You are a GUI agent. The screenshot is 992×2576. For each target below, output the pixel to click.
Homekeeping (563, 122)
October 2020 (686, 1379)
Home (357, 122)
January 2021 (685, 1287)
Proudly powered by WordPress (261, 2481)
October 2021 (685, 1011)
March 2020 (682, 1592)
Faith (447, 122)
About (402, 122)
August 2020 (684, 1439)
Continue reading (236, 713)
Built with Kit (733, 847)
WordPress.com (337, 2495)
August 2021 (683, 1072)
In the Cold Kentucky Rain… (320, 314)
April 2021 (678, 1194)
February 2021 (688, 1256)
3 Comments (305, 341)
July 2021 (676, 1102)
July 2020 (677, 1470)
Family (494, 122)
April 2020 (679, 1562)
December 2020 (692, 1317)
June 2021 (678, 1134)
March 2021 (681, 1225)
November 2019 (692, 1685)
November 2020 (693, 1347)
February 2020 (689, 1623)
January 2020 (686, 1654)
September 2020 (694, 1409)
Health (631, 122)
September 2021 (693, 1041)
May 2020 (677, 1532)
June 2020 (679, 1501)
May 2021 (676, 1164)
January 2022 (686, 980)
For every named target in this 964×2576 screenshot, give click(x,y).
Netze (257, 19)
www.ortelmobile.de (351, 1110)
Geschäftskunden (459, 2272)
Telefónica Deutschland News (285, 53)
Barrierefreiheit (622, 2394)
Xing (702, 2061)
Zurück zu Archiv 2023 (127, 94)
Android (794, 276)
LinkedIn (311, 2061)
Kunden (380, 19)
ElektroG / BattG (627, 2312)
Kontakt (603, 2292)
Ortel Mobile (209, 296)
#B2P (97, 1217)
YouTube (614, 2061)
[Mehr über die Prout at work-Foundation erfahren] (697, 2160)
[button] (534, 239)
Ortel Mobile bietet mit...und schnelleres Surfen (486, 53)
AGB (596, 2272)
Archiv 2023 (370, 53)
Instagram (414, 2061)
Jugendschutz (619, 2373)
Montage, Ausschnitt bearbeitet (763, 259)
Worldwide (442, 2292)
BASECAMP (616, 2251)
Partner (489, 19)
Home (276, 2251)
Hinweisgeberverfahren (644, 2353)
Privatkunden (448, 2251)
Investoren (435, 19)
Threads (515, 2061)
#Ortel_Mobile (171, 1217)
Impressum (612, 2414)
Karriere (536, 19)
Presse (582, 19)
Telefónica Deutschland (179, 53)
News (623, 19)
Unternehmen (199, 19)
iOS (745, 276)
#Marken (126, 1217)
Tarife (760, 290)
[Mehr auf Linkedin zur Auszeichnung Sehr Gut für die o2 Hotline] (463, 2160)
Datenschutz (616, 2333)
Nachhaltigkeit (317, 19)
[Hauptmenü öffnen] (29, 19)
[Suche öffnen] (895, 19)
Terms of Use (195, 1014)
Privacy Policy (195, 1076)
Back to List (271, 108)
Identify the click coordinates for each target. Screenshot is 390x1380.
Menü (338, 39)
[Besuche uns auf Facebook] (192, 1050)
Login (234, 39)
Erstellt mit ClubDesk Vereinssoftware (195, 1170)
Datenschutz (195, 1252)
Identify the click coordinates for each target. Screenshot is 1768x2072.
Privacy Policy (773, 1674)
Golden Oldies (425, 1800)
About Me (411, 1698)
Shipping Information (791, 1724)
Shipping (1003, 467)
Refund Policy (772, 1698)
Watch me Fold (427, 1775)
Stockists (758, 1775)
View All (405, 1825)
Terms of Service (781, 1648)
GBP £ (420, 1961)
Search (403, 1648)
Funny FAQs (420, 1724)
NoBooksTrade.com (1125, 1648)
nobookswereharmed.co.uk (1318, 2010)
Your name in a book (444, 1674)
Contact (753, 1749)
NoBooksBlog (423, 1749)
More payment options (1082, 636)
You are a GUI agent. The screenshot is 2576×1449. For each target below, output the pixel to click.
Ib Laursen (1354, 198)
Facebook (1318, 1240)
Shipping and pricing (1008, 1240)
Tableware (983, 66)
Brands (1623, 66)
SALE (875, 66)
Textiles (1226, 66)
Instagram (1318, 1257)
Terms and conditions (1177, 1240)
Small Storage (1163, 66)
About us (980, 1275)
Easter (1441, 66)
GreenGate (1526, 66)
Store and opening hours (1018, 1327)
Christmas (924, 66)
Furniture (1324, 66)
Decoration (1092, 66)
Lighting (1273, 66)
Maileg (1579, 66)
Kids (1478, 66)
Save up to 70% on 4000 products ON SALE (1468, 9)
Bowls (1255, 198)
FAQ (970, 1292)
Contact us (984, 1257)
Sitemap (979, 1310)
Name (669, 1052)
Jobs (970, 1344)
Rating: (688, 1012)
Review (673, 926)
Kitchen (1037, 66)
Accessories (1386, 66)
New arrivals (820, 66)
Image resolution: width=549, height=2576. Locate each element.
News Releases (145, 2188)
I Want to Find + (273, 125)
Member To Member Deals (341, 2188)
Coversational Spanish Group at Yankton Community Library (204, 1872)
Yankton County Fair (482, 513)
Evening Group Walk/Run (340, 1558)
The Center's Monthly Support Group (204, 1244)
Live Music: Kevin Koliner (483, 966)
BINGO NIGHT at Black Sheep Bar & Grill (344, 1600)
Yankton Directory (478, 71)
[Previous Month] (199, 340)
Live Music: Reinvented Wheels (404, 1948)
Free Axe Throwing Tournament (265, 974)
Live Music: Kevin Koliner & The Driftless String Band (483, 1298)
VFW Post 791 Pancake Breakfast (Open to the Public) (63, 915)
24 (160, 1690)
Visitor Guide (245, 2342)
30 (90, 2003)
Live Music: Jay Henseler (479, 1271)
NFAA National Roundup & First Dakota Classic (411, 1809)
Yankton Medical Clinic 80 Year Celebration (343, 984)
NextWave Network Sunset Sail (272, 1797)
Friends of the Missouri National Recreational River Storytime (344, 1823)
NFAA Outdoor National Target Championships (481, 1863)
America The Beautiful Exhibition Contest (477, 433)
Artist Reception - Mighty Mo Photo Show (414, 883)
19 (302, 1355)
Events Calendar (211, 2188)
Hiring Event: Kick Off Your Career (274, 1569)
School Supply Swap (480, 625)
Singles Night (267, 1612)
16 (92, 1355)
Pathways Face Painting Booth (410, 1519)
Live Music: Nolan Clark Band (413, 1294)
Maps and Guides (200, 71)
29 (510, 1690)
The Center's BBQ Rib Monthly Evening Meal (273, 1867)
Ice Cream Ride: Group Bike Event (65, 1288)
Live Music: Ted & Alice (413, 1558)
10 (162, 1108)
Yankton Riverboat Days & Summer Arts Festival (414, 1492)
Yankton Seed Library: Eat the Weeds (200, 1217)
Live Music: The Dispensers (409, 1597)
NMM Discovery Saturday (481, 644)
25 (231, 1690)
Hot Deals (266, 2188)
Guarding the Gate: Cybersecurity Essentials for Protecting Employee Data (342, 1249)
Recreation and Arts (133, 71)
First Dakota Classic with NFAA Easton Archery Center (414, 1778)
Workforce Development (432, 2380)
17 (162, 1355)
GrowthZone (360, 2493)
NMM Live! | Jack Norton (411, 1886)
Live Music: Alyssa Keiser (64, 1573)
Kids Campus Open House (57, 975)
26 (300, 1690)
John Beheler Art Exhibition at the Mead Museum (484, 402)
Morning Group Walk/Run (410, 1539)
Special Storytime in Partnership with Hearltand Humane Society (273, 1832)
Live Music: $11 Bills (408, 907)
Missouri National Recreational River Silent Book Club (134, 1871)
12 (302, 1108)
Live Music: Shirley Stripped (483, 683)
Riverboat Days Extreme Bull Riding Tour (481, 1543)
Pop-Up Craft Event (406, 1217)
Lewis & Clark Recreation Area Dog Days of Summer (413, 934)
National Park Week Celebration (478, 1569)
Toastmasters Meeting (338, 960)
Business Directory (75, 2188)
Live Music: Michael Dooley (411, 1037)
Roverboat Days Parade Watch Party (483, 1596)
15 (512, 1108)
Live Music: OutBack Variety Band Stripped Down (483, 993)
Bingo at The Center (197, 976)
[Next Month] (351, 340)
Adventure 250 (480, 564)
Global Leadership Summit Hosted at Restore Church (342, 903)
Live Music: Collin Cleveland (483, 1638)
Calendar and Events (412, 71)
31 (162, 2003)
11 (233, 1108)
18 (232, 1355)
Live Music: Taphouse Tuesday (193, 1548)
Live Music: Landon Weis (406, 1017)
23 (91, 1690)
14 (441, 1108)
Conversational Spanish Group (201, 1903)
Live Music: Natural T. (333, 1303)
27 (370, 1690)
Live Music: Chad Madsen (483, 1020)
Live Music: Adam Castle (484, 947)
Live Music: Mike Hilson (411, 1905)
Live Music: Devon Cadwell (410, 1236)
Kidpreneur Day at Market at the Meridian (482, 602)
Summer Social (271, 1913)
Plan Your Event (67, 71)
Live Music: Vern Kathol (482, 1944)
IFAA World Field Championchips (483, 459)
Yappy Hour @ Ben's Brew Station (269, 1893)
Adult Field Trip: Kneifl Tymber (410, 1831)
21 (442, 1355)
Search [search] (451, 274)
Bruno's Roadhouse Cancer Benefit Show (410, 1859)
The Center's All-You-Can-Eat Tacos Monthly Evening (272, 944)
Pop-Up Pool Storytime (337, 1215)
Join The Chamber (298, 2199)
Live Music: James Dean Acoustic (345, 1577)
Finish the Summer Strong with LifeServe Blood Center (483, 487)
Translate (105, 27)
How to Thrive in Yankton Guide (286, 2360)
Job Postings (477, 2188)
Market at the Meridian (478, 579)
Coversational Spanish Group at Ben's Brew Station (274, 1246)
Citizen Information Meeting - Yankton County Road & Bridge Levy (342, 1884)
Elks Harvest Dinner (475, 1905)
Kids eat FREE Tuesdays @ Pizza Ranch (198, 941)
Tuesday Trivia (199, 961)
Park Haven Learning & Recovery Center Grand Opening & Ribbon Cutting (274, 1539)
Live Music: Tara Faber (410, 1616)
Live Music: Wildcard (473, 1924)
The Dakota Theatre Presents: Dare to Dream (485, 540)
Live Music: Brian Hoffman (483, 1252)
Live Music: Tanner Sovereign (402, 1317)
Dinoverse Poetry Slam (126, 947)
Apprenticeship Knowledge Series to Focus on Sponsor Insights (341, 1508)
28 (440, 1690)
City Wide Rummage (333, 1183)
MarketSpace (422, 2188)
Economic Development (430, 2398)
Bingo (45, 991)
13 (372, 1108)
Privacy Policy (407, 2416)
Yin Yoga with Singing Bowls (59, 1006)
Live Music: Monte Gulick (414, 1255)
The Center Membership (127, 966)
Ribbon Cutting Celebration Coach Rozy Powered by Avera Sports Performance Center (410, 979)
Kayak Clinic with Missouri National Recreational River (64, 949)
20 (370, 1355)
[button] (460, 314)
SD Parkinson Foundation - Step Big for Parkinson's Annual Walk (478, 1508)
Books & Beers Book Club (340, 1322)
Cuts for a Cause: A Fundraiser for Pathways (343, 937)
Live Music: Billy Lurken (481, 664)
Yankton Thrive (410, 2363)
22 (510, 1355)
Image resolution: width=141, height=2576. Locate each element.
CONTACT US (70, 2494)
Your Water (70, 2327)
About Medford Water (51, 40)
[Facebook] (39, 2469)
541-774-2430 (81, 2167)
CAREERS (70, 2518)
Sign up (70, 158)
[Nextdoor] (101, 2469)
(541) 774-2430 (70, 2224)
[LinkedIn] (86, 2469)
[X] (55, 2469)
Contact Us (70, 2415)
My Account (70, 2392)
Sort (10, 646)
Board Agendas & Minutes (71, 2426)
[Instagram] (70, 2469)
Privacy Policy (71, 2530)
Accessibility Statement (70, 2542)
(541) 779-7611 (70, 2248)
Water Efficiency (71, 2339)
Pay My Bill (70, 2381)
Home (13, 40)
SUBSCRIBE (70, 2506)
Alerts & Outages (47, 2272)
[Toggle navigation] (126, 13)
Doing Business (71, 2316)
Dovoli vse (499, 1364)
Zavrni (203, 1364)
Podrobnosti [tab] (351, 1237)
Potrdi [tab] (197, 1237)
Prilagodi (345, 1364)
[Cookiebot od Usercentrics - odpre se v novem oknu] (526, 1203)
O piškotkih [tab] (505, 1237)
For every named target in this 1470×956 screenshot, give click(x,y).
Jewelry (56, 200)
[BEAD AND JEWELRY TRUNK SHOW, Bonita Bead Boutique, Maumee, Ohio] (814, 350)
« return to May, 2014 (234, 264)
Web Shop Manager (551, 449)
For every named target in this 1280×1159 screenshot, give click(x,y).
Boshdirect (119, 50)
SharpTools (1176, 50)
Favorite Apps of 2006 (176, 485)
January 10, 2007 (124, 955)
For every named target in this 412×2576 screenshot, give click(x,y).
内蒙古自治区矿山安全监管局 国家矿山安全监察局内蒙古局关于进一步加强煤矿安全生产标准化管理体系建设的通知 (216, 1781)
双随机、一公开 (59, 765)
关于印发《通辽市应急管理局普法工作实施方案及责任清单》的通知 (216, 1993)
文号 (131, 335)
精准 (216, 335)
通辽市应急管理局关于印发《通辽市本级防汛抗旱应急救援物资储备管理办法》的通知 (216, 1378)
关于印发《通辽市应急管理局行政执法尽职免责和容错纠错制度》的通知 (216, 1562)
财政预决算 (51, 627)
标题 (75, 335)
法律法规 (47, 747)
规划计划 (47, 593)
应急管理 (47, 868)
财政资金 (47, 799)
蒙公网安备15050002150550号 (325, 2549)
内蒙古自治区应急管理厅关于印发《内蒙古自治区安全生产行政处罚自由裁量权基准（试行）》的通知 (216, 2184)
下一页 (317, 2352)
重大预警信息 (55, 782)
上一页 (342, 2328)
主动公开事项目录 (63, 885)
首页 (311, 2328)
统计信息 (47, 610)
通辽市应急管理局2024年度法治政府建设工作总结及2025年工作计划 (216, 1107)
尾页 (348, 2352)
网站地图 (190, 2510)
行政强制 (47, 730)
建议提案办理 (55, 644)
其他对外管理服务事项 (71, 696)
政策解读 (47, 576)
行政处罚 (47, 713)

+++

■ Task
Look above for the line containing "规划计划 (47, 593)", then transcribe it and all lines after it through the last, exactly and with nothing else.

■ Result of this exercise
规划计划 (47, 593)
应急管理 (47, 868)
财政资金 (47, 799)
蒙公网安备15050002150550号 (325, 2549)
内蒙古自治区应急管理厅关于印发《内蒙古自治区安全生产行政处罚自由裁量权基准（试行）》的通知 (216, 2184)
下一页 (317, 2352)
重大预警信息 (55, 782)
上一页 (342, 2328)
主动公开事项目录 (63, 885)
首页 (311, 2328)
统计信息 (47, 610)
通辽市应急管理局2024年度法治政府建设工作总结及2025年工作计划 (216, 1107)
尾页 (348, 2352)
网站地图 (190, 2510)
行政强制 (47, 730)
建议提案办理 (55, 644)
其他对外管理服务事项 (71, 696)
政策解读 (47, 576)
行政处罚 (47, 713)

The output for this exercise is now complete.